I understand the minimum is a "recomended score" to shoot. But it is there for a reason. This is OFSSA...it's supposed to have a certain level of shooting ability. His person obviously has it....but it would be a shame to let someone go who is just flinging arrows for the sake of being there. Distracting for the shooters who are there, and does very little for the self esteem of the shooter that is there just for the sake of being there. Can you imagine an OFSSA track meet without minimums?

Anyway....like I said earlier, good luck. There are some good shooters there and it's fun to have some good compitition!


----------



## omfgkevin (May 3, 2012)

Thanks for all the replies! I will ask my Coach on my next practice in monday. It was very exciting being at my first tournament, there were a lot of people (First time I saw a compound bow!) It was a bit confusing.

If anyone can answer, how do the targets work on the but(or how you spell it)?
I see some targets are 3 small targets in a triangle, and some are the normal sized targets (which I shoot on) and then theres the target that is about 75% of the normal sized targets?


----------



## JDoupe (Dec 9, 2006)

You can shoot one big target or a 3 spot. Rings are the same size....just the 1 spot has more scoring rings. Some people prefer the 3 spot so there arrows don't hit each other and deflect, costing them point, or wrecking arrows.


----------



## M.cook (Jul 12, 2008)

JDoupe said:


> I understand the minimum is a "recomended score" to shoot. But it is there for a reason. This is OFSSA...it's supposed to have a certain level of shooting ability. His person obviously has it....but it would be a shame to let someone go who is just flinging arrows for the sake of being there. Distracting for the shooters who are there, and does very little for the self esteem of the shooter that is there just for the sake of being there. Can you imagine an OFSSA track meet without minimums?
> 
> Anyway....like I said earlier, good luck. There are some good shooters there and it's fun to have some good compitition!

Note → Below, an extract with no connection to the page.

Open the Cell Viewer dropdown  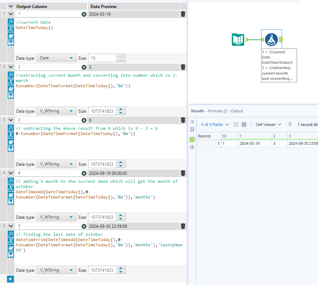click(268, 125)
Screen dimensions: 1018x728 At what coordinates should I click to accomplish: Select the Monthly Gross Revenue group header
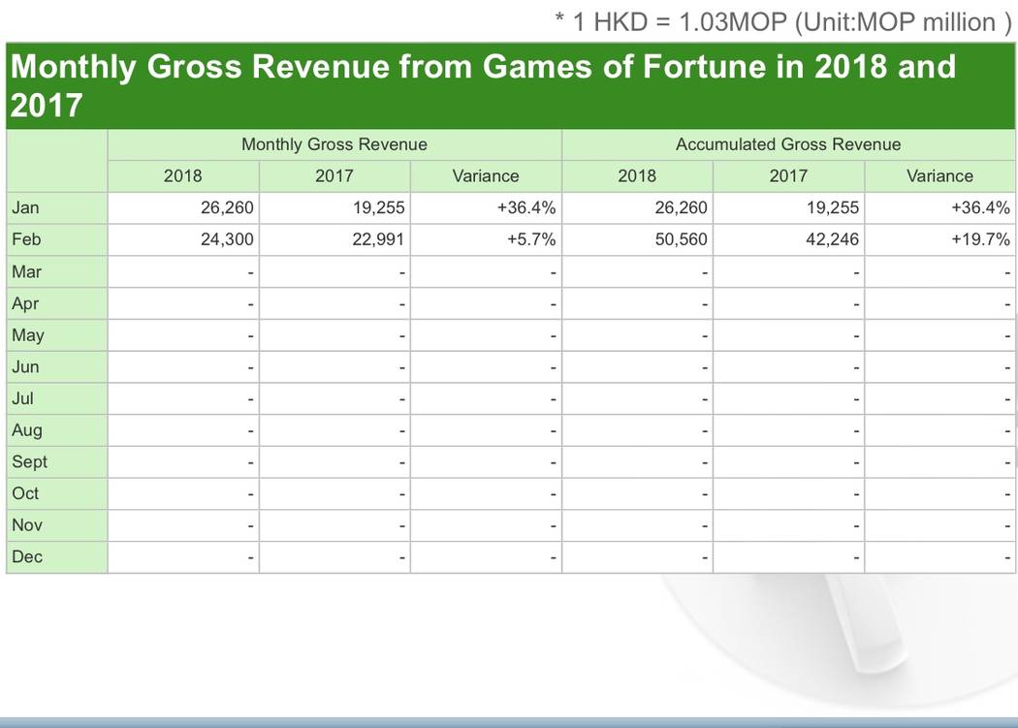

I agree with you . That is why i said it is up to the coaches discretion if they think the shooter is capable.


----------



## omfgkevin (May 3, 2012)

is 308 ending (2 rounds, 60 arrows) decent for standard?


----------



## M.cook (Jul 12, 2008)

thats not bad at all. the recommended score to attend ofssa is 250 for 60 arrows


----------



## araz2114 (Jan 13, 2003)

Remember, this is one of the largest indoor shoots in Canada... have fun at it.


----------